One day a young man was standing in the middle of the town proclaiming
that he had the most beautiful heart in the whole valley. A large crowd
gathered and they all admired his heart for it was perfect. There was
not a mark or a flaw in it. Yes, they all agreed it truly was the most
beautiful heart they had ever seen. The young man was very proud and
boasted more loudly about his beautiful heart.

Suddenly, an old man appeared at the front of the crowd and said, "Why
your heart is not nearly as beautiful as mine."

The crowd and the young man looked at the old man's heart. It was beating
strongly, but full of scars, it had places where pieces had been
removed and other pieces put in, but they didn't fit quite right and
there were several jagged edges. In fact, in some places there were
deep gouges where whole pieces were missing.

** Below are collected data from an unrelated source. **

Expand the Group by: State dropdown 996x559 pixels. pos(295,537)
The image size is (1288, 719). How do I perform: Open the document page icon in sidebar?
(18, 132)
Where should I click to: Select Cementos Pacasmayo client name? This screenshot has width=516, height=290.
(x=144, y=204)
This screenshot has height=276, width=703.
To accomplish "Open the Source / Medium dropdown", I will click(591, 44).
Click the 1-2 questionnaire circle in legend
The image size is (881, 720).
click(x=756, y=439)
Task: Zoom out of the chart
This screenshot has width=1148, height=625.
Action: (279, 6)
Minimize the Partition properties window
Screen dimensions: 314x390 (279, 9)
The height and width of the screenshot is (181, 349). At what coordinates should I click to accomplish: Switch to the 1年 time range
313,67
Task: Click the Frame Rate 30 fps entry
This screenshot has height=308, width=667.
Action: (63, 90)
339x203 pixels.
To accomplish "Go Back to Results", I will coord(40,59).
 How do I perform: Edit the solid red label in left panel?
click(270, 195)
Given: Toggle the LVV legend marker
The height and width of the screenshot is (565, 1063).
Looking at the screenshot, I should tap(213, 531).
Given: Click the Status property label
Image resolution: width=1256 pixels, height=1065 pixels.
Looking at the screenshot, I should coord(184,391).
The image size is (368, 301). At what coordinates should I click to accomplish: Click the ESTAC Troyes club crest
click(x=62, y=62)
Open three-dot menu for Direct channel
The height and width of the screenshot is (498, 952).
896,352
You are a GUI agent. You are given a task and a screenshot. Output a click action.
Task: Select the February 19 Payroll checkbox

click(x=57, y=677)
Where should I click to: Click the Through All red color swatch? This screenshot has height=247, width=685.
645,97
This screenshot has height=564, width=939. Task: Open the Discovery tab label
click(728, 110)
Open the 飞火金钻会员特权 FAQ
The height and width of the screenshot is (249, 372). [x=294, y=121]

The people stared - how can he say his heart is more beautiful, they
thought?

The young man looked at the old man's heart and saw its state and
laughed. "You must be joking," he said. "Compare your heart with mine,
mine is perfect and yours is a mess of scars and tears."

"Yes," said the old man, "Yours is perfect looking but I would never
trade with you. You see, every scar represents a person to whom I have
given my love - I tear out a piece of my heart and give it to them, and
often they give me a piece of their heart which fits into the empty place
in my heart, but because the pieces aren't exact, I have some rough edges,
which I cherish, because they remind me of the love we shared.
Sometimes I have given pieces of my heart away, and the other person
hasn't returned a piece of his heart to me. These are the empty gouges
giving love is taking a chance. Although these gouges are painful,
they stay open, reminding me of the love I have for these people too,
and I hope someday they may return and
fill the space I have waiting. So now do you see what true beauty is?"

The young man stood silently with tears running down his cheeks. He
walked up to the old man, reached into his perfect young and beautiful
heart, and ripped a piece out. He offered it to the old man with
trembling hands. The old man took his offering, placed it in his
heart and then took a piece from his old scarred heart and placed it
in the wound in the young man's heart. It fit, but not perfectly,
as there were some jagged edges. The young man looked at his heart,
not perfect anymore but more beautiful than
ever, since love from the old man's heart flowed into his. They embraced
and walked away side by side.

How sad it must be to go through life with a whole heart.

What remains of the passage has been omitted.